■ Work order
Below is a listing. Output every line of it exactly.
____________________
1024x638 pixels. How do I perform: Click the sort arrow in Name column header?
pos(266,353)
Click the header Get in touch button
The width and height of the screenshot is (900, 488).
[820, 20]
____________________
■ Your solution
1024x638 pixels. How do I perform: Click the sort arrow in Name column header?
pos(266,353)
Click the header Get in touch button
The width and height of the screenshot is (900, 488).
[820, 20]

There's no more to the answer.